#### Provided passage ####
# Help our WCG Team help FreeDC Stats



## Norton (Jun 8, 2013)

_*Thanks to the mods for the title change! _

Hey Team,

   This is a real simple project. As most of us already know, FreeDC went down due to hardware issues earlier in the week. Bok, the operator of the site, considered shutting down the site permanently due to the frustration and expense of running the site.

   Luckily, he did not do this, and found a work-around for the hardware issue. The site will likely go back online tomorrow and continue to serve as a valuable resource to our Team and many others.

*NOW FOR THE PROJECT.....*

   Quite a few of us expressed a willingness to send some funds to Bok to assist him with some additional hardware/improve his redundancy. My thought is if enough of us were interested, we can donate to him as a Team.

*INTERESTED?* I am and would like to help- How about you? 

Thanks to some assistance from *TRWOV* we have link setup to make a PayPal donation "*Free-DC donation from TechPowerUp!*"- click the link below if you would like to make a donation 

*Click here to make a PayPal donation to FreeDC*



*POST UP AND SHARE YOUR THOUGHTS AND SUGGESTIONS!!!*

Thanks! -


----------



## TRWOV (Jun 8, 2013)

I already forwarded Bok the $25 I got in the last challenge. I have an used 500GB Caviar Blue collecting dust though, don't know if that'd be of help to him.


----------



## Arjai (Jun 8, 2013)
#### Supplied data ####
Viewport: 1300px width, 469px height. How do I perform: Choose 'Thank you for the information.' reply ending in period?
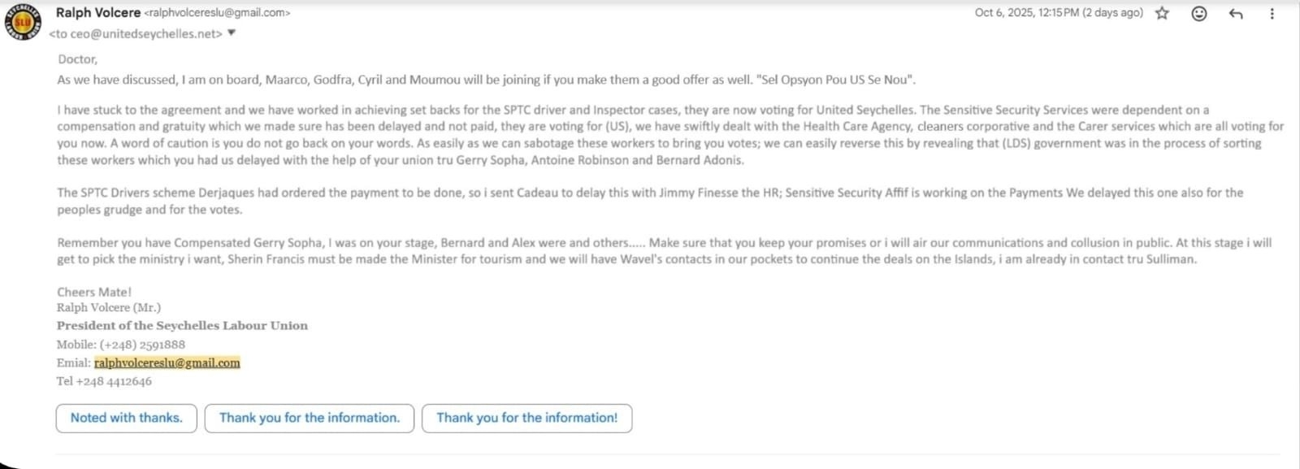[310, 418]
####
#### Directives
[a] Please update the FreeDC donation thread's stretch from "This is a real" through "him as a Team.", with "server" standing in for "hardware".
[b] Answer these questions from the FreeDC donation thread:
(i) What caused FreeDC to go down?
(ii) Whose assistance made the PayPal donation link possible?
(iii) How much money did TRWOV forward to Bok?
[c] Resume the FreeDC donation thread from the point where it stops.

#### Results
[a]
This is a real simple project. As most of us already know, FreeDC went down due to server issues earlier in the week. Bok, the operator of the site, considered shutting down the site permanently due to the frustration and expense of running the site.

   Luckily, he did not do this, and found a work-around for the server issue. The site will likely go back online tomorrow and continue to serve as a valuable resource to our Team and many others.

*NOW FOR THE PROJECT.....*

   Quite a few of us expressed a willingness to send some funds to Bok to assist him with some additional server/improve his redundancy. My thought is if enough of us were interested, we can donate to him as a Team.

[b]
(i) Hardware issues.
(ii) TRWOV's.
(iii) $25.

[c]
I like your idea. I wonder if BOK has any use for a paypal acct.  I'm sure most of us have one but, I know I don't have a card from them, I just transfer any moneys to my bank acct. for a small-ish fee.

I wonder if that could be an option. Set up an acct and forward it to BOK, say, once. Or, if there is enough interest, once a month!

IDK, just a thought.

Having done some fundraising, I know that big money can be generated by a wide base of small donations, $1-$5 each from say, 500 TPU crunchers...$500 to $2500.

Either of those numbers could do a lot for BOK and his HDD/SSD funding.

That's it! The extent of my current brain power. I shall be asleep soon.


----------



## Norton (Jun 8, 2013)

Thanks guys- I will be donating at least $25

You can donate to FreeDC thru PayPal (see the address below- added below and to the OP)

pchapman@nc.rr.com

*Note- a little help reformatting the email into a PayPal link would be awesome... I'm not sure how to do it?
**UPDATE**

PayPal link fixed thanks to TRWOV! 

*Click here to make a PayPal donation to FreeDC*


----------



## TRWOV (Jun 8, 2013)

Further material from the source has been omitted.